(Stored entries)
====

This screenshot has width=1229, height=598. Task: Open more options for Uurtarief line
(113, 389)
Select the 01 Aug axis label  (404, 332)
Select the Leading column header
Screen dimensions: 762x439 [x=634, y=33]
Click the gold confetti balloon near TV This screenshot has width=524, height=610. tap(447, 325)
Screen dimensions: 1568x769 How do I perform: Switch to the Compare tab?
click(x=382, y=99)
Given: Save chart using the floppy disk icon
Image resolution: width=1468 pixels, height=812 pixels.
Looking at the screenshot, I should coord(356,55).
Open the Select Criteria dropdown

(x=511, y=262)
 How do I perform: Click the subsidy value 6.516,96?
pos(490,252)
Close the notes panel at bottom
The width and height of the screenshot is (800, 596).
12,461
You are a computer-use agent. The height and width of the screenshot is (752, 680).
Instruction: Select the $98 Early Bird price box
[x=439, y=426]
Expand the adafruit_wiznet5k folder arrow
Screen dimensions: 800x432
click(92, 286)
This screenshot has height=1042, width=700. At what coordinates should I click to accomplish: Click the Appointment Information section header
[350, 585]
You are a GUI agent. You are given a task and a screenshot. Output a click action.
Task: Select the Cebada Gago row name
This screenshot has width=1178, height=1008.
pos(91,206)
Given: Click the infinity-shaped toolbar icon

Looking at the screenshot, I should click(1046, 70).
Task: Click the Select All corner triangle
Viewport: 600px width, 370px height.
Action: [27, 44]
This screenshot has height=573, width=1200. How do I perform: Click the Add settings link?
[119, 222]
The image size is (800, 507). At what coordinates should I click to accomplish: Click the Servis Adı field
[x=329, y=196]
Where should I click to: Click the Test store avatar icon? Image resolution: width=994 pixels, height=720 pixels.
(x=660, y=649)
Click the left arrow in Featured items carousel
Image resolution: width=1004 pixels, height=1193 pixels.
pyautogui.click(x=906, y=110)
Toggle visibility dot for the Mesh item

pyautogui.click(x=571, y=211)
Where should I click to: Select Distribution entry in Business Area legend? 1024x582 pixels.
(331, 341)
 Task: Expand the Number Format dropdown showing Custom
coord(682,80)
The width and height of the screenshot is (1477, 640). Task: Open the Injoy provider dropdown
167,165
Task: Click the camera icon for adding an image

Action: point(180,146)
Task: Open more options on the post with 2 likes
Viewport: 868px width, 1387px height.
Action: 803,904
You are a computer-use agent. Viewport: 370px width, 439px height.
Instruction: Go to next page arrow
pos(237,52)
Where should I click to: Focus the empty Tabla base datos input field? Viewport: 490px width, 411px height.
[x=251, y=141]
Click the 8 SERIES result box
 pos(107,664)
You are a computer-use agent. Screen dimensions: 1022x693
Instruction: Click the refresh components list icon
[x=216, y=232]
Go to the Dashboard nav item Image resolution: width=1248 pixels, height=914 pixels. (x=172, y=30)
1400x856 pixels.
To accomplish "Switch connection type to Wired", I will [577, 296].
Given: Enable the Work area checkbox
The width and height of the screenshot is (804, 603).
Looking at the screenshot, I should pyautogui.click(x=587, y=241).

====

Copy the lines that hold the word "computer". Take them from the records above.

You are a computer-use agent. The height and width of the screenshot is (752, 680).
You are a computer-use agent. Viewport: 370px width, 439px height.
You are a computer-use agent. Screen dimensions: 1022x693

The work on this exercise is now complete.